Thanks Mike. I'll give them a call.
Jeffrey
Your plan will likely work from a structural point of view, particularly since cold and frost are not big issues (The glulam might even be overkill.). My question is one of style. Do other houses in the neighborhood have pier foundations? If not, yours may look out of place. Since you don't have to go deep to get below the frost line, a full foundation may not be as hard as it now seems.
Al Mollitor, Sharon, MA
Hi Al, Thanks fro the thought that it would work from aa structural perspective. The addition will not be visible except in the back yard (blocked in the front by the garage) and I thought I'd wrap lattice on the bottom where it is visible.
Jeffrey
Where in California? Here in LA, I don't think DBS would let you do anything but a perimeter footing with lotsa bolts sticking up and the cripple wall shearwalled with plywood. Instead of seventeen 2x10's for floor joists, code here allows 2x6's for spans up to 9'-1". That should save you a little.
-- J.S.
John, I live in Glendale. We have a city arborist, more aptly called the tree n*zi. This guy has absolute power. My friend was adding on to his house with the standard perimeter foundation. Everything was done to code and had passed design review. Then the tree n*zi comes out to the site and says that the addition is too close to some oak trees. With a stroke of the pen he makes them change from perimeter to pier and post foundation. The engineering and changes added 20k to the job.
Hi John, we're just south of San Francisco. Hadn't thought about the earthquake angle, and will have to give it some thought even if it meets code here. Thanks for the input!
Jeffrey
Jeffrey,
First, I admit that I don't have a clue about earthquake prone areas vs. construction details, but from an Insurance Agent's point of view, I'd say approach with caution. Here in Georgia, almost industry-wide, the property insurance requirement is for a solid masonry foundation. Two very important reasons - fire hazard and damage from animals. A grass fire ( and I know you have those in California ) can be a real problem with pier construction. And we've seen a lot of damage over the years from dogs re: insulation, plumbing, and ductwork.

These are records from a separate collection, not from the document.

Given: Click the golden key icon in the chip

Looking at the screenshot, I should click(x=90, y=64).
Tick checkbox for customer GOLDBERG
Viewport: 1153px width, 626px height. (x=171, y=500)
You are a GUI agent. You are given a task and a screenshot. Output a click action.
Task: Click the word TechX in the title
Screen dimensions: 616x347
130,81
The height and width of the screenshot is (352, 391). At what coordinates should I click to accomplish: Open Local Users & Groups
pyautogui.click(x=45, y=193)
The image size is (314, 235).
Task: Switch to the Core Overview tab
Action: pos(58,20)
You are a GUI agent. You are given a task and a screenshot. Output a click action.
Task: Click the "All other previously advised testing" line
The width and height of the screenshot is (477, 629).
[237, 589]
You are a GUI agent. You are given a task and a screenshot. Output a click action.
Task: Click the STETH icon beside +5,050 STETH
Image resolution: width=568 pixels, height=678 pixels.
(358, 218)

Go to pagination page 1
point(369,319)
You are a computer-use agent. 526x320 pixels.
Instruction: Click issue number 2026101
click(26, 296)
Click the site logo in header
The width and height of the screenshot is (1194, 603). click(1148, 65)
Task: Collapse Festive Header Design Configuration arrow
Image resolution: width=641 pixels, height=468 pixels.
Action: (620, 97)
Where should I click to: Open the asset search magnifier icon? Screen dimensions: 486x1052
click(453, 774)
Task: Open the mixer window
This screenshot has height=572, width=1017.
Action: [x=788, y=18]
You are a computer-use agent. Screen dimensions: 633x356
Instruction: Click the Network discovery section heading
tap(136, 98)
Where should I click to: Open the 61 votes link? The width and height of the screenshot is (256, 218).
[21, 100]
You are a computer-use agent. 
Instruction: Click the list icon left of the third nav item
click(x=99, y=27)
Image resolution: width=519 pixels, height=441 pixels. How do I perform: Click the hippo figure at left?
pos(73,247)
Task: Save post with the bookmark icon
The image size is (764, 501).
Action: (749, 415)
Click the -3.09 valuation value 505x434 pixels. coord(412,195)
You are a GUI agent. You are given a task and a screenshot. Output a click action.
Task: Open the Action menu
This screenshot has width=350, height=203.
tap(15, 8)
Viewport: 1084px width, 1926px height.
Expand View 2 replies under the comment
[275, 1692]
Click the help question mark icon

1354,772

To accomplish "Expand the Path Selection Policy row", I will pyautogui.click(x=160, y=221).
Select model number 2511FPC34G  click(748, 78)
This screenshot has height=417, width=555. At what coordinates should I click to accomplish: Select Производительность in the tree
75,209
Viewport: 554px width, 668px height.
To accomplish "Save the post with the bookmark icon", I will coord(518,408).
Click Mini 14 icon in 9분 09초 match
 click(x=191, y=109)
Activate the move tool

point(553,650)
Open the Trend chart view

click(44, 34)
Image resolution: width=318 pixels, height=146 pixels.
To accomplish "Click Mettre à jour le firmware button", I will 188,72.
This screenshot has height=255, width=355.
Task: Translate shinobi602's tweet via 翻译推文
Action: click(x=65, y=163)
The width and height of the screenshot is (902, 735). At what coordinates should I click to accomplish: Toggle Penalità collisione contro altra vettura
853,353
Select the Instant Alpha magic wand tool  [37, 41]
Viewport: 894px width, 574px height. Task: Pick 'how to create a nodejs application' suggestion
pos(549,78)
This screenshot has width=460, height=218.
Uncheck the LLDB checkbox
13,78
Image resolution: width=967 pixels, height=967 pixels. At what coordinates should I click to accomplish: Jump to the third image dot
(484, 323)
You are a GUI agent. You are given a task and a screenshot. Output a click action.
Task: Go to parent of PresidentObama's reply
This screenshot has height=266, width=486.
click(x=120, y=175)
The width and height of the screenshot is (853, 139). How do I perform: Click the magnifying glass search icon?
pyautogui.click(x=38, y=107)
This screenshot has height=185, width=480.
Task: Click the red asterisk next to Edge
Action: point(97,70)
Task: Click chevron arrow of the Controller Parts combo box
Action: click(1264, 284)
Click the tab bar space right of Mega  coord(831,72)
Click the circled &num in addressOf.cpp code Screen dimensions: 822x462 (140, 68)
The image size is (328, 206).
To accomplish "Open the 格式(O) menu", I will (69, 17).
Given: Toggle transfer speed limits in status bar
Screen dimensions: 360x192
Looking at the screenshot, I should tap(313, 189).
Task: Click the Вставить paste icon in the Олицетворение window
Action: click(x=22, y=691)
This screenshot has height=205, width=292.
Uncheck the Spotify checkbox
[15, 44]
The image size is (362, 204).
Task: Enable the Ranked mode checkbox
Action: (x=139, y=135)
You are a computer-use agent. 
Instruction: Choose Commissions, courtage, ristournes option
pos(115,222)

A pier addition is grounds for non-renewal with many companies. Again, I don't know what is the norm in California.
Greg.
Hi Greg, another angle I hadn't thought about. Just assumed that if the addition met code, there wouldn't be a problem with insurance. Will have my sister give her agent a call. Thanks.
Jeffrey
Pier and post is a good way to go. Check with an architect or maybe code officials about size and depth of piers. You could save more money if you use pressure treated 2x12's instead of gluelam, I would use pressure treated for joists if you have termites in your area. Pressure treated will shrink so glue and either screw or use screw nails.This should take care of squeaks.Fiberglass lattice looks good under the floor. You could put this in over the piers or cut in between piers if you want the piers to show.
Mike
Hi Mike, Glad to see that my plan was completely off base. I'll go with the PT on the joists. Thanks for the advice.
Jeffrey
I would advise you to keep the same foundation system as the rest of the house if possible. Unless properly designed, the piers/post foundations may settle differently and cause some problems. Generally, it is good practice to keep structural systems similar. If there are settlement problems, they will usually appear in the first year. After that, the soil consolidates. If you do decide to go with pier/post, make sure they are adequately sized. Your building official may be able to help you with that, or you can hire an engineer.